I’m sure you know firsthand that this world is a dream stealer. Just about the time you decide to head for the Eiffel Tower dream in your life, hurricane-force storms blow through to discourage your plans. The weary heart and the exhausted body can decide to play it safe. Your head might reason, “Turn around and go home. It’s too dark out here. This journey is too hard. What if something goes terribly wrong?”

I guess I’ve used that argument a million times or more. Little gusts of difficulty and gale-force winds of rejection have turned me back time and again. But I am learning, in these middle years, that God does not intend our lives to unwind and taper off. We have been given one lifetime, and He purposes that we keep growing, keep improving, keep building His kingdom, and keep dreaming of how we might make His glory known.

We are supposed to persevere. Struggle on. Climb the mountain. Follow through. Carry on. Go the distance. Run the race. It’s just that sometimes I forget why. Mostly I forget who God is. And frequently, I forget who I am in Him.
Note
God does not intend our lives to unwind and taper off.
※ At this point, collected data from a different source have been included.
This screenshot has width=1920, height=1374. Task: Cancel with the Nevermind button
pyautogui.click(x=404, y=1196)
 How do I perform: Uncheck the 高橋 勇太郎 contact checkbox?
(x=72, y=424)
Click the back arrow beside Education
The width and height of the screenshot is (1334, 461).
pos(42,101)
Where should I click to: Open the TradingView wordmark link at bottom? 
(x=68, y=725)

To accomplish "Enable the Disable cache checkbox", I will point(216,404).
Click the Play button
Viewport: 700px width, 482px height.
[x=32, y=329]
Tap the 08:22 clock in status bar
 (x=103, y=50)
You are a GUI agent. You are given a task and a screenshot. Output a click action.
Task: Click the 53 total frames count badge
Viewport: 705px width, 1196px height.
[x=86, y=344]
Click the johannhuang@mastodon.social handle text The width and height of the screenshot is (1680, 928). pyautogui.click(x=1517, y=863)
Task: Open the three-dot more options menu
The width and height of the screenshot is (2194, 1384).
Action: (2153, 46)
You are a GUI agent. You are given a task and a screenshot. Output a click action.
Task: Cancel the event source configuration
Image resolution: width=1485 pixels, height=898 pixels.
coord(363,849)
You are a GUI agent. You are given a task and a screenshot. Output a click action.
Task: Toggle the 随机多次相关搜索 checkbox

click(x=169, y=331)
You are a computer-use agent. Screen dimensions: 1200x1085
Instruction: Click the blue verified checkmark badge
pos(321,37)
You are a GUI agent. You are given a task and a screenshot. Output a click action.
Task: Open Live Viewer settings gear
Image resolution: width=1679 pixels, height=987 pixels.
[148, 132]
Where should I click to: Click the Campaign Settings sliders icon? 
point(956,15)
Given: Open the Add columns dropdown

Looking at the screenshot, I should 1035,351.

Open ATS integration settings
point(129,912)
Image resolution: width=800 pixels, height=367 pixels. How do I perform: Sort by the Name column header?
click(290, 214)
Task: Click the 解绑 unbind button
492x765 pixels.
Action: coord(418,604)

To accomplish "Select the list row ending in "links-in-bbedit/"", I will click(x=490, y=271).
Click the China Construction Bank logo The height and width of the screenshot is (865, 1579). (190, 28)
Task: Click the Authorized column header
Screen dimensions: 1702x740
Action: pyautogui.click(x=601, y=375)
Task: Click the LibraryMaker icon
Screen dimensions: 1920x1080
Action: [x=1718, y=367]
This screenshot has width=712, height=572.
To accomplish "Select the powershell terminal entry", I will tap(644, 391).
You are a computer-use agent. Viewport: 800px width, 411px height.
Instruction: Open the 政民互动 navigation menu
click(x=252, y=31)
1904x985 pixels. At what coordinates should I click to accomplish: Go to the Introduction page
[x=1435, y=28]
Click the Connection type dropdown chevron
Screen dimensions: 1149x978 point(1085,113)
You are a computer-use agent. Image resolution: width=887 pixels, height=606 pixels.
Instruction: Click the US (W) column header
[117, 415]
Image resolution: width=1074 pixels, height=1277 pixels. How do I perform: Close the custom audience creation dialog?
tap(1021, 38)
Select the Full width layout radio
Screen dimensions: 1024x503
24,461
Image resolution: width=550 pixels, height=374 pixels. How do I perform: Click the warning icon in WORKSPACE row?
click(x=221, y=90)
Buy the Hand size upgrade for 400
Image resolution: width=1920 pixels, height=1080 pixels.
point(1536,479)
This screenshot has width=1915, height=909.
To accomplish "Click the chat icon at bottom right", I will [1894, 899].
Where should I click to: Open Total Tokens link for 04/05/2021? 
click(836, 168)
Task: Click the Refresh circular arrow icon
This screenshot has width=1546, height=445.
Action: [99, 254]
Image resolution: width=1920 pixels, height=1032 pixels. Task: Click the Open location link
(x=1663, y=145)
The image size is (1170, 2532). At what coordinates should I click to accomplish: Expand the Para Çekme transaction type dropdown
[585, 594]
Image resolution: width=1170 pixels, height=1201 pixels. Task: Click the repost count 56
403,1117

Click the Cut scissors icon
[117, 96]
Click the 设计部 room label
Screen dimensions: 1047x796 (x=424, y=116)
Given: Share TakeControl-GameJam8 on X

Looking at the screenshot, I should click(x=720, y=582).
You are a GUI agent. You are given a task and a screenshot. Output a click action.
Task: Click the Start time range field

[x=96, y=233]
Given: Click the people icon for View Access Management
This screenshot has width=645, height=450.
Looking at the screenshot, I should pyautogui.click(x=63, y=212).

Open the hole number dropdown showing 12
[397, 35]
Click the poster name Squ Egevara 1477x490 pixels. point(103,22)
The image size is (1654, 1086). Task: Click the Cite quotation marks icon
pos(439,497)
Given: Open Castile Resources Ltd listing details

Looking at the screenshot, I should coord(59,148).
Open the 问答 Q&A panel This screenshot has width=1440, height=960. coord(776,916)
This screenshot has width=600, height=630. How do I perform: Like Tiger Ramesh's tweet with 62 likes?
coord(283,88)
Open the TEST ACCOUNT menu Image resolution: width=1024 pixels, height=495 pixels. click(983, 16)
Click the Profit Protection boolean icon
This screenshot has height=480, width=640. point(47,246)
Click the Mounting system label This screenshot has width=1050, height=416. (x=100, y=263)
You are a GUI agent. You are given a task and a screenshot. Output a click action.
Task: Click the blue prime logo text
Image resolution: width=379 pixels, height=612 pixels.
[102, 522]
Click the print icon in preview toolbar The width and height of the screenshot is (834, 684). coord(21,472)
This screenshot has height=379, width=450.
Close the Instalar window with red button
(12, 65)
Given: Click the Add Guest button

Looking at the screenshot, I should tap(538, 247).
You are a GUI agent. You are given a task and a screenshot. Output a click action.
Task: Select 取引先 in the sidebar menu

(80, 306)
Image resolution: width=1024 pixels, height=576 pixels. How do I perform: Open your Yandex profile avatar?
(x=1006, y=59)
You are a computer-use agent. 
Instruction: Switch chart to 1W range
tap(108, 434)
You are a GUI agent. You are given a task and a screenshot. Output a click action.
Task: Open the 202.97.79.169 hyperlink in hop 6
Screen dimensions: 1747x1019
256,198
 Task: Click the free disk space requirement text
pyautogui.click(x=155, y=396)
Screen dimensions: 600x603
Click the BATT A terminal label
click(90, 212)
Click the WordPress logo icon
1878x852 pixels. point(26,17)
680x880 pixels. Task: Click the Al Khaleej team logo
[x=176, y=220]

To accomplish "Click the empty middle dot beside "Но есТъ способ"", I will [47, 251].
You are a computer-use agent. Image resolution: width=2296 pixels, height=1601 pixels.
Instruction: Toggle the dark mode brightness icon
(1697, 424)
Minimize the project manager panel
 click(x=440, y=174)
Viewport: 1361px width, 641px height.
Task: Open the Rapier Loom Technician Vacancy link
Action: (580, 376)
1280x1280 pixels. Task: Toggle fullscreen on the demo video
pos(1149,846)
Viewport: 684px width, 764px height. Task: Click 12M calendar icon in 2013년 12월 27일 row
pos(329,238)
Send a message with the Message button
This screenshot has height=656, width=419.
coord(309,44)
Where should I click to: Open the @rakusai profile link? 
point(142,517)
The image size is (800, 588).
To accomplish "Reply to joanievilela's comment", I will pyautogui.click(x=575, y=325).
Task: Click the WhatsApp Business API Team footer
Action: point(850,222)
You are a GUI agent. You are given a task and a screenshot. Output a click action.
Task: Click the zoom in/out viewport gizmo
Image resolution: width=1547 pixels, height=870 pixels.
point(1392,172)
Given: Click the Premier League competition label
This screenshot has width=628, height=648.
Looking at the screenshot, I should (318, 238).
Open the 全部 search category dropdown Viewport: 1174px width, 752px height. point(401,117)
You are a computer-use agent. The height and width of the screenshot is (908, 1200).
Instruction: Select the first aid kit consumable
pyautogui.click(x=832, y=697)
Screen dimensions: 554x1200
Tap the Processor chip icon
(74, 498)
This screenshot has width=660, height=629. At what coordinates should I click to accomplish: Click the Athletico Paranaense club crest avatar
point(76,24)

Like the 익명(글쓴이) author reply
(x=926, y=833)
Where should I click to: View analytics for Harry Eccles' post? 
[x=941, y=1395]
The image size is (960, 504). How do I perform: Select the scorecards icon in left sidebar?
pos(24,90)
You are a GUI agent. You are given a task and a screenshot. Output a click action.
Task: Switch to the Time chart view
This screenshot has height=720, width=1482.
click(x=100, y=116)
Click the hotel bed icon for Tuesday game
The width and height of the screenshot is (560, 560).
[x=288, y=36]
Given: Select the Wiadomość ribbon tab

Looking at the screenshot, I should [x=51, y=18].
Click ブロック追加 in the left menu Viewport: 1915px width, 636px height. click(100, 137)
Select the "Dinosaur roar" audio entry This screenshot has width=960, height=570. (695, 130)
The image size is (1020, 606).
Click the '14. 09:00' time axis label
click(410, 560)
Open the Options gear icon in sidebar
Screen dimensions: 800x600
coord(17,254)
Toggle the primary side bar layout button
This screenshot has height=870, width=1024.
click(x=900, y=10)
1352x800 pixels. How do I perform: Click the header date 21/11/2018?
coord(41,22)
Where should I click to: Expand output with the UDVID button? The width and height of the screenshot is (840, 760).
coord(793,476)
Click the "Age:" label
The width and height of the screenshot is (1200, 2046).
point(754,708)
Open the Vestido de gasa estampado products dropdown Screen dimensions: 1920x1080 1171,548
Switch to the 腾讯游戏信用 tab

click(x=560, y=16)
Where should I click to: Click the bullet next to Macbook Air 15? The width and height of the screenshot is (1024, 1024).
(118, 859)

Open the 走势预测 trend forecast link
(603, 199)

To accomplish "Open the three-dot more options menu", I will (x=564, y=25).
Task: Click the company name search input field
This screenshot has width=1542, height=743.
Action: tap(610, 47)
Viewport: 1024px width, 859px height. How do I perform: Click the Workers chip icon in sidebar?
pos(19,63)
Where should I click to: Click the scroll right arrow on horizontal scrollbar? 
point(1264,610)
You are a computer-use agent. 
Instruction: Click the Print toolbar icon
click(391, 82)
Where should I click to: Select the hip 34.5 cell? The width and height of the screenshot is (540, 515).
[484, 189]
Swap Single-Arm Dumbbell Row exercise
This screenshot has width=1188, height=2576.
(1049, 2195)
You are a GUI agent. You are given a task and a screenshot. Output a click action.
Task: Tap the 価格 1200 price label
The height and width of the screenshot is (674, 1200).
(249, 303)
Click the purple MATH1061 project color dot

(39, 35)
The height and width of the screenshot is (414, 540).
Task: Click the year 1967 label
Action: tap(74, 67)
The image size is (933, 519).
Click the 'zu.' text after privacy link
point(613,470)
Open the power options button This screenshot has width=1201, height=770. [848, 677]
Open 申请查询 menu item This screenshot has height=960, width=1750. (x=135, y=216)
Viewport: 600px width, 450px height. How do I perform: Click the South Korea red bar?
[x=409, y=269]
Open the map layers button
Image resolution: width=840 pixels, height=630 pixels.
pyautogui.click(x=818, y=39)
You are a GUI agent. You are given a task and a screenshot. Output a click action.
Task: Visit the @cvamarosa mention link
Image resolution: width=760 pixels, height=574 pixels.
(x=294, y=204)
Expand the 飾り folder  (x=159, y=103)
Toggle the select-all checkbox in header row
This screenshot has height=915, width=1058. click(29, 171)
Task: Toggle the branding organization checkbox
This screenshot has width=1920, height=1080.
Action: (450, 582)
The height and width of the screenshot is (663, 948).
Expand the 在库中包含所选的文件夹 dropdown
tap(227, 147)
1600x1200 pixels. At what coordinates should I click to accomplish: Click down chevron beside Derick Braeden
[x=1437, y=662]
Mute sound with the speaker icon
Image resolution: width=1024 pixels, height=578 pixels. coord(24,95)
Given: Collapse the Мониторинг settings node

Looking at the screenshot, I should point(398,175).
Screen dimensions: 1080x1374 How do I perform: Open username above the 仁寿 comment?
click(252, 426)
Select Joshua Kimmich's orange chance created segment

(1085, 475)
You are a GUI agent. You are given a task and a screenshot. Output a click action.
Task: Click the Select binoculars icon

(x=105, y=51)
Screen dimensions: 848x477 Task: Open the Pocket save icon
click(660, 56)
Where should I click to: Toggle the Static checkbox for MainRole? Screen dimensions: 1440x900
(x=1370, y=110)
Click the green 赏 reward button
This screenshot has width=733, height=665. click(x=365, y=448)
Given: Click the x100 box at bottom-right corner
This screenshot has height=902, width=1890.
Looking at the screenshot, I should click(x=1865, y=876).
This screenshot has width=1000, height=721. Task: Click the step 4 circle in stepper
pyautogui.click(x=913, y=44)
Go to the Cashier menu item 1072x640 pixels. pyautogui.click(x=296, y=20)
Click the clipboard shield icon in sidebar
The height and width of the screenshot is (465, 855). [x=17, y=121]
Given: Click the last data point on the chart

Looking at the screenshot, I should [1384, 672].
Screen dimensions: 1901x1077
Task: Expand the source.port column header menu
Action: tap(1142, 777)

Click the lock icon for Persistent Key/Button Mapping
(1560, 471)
In the book of Revelation, John writes, “You are worthy, our Lord and God, to receive glory and honor and power, for you created all things, and by your will they were created and have their being” (Revelation 4:11). Because we are created by God and because we have our being in Him, He is worthy of our worship. Worthy to have our lives bring glory to Him. Worthy of every honor each day can bestow upon Him. Worthy of powerful work and love done in His name. The message of Scripture is loud—do you hear it? God is worthy. There are two parts to this declaration:

One—God’s very nature is worthy of all glory and honor and power.

Two—You and I are called to live every single day with God’s character in view.

We have each been given a tremendous opportunity with this gift from God called a lifetime. With our lives, we are called to bring Him all glory and honor and praise.

Why should we dream big dreams for our lives? Because God is worthy.

Why should we keep trying to become more mature followers of Christ? Because God is worthy.

Why should a woman work really hard to keep a healthy soul? And dream of a healthy marriage? And long for a healthy home? Because God is worthy.

Why should we choose to live meaningful, compassionate, other-centered lives, giving our talents and our love away? Because God is worthy.

We are called to follow Jesus Christ and dream big dreams in His name. Because God is worthy. God is worthy. God is worthy.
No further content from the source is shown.